(Beginning of EXTRACTED DATA)
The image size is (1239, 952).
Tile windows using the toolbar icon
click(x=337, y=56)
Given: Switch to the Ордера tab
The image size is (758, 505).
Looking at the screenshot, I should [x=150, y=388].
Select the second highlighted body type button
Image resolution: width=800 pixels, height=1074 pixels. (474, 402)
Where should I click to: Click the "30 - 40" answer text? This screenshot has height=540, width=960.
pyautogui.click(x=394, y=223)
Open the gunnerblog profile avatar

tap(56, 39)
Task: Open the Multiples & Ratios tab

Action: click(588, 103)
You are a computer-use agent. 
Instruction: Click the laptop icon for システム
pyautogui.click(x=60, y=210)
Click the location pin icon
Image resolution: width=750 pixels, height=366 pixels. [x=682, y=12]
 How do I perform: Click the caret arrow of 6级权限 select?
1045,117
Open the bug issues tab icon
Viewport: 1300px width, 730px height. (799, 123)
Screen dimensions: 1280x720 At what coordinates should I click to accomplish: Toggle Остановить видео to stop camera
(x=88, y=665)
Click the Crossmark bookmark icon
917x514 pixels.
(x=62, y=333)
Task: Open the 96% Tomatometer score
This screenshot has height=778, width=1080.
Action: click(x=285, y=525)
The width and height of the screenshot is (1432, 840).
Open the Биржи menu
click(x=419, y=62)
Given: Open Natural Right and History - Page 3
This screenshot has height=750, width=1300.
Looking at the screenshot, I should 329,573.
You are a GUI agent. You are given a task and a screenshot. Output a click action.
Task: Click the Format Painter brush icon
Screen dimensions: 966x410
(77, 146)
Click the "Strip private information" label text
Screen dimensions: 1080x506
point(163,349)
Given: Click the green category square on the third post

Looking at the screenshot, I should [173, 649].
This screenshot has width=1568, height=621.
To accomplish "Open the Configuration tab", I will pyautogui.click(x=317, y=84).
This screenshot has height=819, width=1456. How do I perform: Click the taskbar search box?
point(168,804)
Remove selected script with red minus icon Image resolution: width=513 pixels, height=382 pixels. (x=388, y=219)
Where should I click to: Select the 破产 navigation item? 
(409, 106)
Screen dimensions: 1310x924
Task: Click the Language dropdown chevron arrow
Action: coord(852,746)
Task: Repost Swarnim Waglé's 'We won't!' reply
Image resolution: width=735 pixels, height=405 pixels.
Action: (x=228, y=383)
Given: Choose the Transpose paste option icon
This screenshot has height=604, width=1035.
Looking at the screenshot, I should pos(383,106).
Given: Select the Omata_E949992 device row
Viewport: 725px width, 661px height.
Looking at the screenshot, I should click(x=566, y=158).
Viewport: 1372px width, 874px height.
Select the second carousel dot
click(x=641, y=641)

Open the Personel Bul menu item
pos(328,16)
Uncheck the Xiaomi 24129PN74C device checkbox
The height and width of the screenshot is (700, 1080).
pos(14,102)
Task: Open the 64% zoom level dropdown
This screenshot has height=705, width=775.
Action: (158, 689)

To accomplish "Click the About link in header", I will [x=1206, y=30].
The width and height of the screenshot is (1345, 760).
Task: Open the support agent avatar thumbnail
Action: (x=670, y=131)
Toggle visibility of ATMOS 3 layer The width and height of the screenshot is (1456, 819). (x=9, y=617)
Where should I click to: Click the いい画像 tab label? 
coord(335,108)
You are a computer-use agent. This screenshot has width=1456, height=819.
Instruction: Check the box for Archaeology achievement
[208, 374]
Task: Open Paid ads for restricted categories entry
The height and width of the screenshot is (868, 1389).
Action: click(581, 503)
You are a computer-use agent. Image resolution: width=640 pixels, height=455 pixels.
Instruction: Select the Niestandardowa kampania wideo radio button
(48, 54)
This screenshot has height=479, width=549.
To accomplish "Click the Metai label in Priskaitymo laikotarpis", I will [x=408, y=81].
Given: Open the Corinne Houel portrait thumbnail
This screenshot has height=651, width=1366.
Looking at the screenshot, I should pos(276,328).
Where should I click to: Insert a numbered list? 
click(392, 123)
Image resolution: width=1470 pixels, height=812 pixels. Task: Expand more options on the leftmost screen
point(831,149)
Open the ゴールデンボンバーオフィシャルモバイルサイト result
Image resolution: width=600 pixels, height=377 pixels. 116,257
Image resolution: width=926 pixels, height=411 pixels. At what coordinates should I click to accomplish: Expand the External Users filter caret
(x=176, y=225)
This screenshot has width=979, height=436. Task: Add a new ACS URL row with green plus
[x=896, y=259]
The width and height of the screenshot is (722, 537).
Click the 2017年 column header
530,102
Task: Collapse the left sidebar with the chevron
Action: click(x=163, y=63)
(End of EXTRACTED DATA)
EXERCISE REQUIREMENTS:
Above are the records. Print exactly, and only, the lines from the line with "Task: Click the Format Painter brush icon" to the line with "This screenshot has width=1568, height=621.", both inclusive.

PROBLEM SOLUTION:
Task: Click the Format Painter brush icon
Screen dimensions: 966x410
(77, 146)
Click the "Strip private information" label text
Screen dimensions: 1080x506
point(163,349)
Given: Click the green category square on the third post

Looking at the screenshot, I should [173, 649].
This screenshot has width=1568, height=621.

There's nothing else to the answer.